5.2. Quickly Load Data from the Beginning and the End of Large Files

We can use function textChunkDS to divide a large file into multiple small data sources (chunks), then load the first and the last one. Execute the following script in DolphinDB to generate the data file:

n=10000000
dataFilePath="/home/data/chunkText.csv"
trades=table(rand(`IBM`MSFT`GM`C`FB`GOOG`V`F`XOM`AMZN`TSLA`PG`S,n) as sym,sort(take(2000.01.01..2000.06.30,n)) as date,10.0+rand(2.0,n) as price1,100.0+rand(20.0,n) as price2,1000.0+rand(200.0,n) as price3,10000.0+rand(2000.0,n) as price4,10000.0+rand(3000.0,n) as price5,10000.0+rand(4000.0,n) as price6,rand(10,n) as qty1,rand(100,n) as qty2,rand(1000,n) as qty3,rand(10000,n) as qty4, rand(10000,n) as qty5, rand(1000,n) as qty6)
trades.saveText(dataFilePath);

Then use function textChunkDS to divide the text file into multiple parts.
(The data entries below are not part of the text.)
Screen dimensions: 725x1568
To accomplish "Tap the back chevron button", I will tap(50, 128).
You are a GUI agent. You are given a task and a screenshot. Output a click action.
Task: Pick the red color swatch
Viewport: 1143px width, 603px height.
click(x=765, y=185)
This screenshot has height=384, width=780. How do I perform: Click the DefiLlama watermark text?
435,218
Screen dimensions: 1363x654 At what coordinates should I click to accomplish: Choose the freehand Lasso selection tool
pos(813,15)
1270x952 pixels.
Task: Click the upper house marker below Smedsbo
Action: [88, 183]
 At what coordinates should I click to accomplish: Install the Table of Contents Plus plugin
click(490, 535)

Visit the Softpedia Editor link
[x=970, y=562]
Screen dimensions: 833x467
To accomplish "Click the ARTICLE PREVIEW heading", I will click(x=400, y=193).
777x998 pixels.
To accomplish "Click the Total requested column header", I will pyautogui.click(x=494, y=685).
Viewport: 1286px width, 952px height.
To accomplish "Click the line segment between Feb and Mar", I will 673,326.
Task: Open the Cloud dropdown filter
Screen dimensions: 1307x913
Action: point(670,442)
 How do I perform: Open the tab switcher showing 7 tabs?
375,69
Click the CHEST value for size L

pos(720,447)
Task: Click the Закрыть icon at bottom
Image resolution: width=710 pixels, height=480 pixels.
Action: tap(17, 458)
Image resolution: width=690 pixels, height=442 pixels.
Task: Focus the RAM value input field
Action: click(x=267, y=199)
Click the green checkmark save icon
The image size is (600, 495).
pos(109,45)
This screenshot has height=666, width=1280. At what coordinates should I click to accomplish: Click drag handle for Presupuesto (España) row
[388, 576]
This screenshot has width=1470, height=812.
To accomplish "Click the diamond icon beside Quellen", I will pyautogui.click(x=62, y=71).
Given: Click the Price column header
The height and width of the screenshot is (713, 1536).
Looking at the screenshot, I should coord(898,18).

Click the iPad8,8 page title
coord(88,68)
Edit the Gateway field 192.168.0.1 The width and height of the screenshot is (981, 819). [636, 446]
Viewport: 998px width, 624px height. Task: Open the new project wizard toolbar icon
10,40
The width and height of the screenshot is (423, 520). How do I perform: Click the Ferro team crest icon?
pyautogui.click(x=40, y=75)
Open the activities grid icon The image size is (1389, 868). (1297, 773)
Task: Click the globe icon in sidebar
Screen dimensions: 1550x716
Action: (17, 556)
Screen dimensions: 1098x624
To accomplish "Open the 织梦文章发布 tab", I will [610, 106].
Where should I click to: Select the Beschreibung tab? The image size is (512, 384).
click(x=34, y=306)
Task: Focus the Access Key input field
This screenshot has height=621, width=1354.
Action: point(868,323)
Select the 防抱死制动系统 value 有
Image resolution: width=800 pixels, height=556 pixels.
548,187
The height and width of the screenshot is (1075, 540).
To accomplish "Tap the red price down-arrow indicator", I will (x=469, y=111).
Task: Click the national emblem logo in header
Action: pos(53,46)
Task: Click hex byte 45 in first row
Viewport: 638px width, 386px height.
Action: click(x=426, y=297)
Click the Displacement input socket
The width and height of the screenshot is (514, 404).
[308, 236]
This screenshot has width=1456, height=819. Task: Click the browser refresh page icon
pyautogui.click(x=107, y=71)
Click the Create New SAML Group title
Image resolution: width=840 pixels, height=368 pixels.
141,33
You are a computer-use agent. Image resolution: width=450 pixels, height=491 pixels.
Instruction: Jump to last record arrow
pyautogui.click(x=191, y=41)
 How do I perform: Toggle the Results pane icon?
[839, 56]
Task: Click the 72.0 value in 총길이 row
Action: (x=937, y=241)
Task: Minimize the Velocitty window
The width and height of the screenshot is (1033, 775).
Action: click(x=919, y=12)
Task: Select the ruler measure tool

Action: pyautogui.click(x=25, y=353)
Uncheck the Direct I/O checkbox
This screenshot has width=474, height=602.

In this example the size of each part is 10MB.

ds=textChunkDS(dataFilePath, 10);

Call function mr to load the first chunk and the last chunk:

head_tail_tb = mr(ds=[ds.head(), ds.tail()], mapFunc=x->x, finalFunc=unionAll{,false});

View the number of records in table 'head_tail_tb':

select count(*) from head_tail_tb;

count
------
192262

6. Other Considerations

6.1. Encoding of Strings

As strings in DolphinDB are encoded in UTF-8, if a text file with string columns is not UTF-8 encoded, the string columns must be changed to UTF-8 encoding after importing. DolphinDB provides functions convertEncode, fromUTF8 and toUTF8 to convert encoding of strings.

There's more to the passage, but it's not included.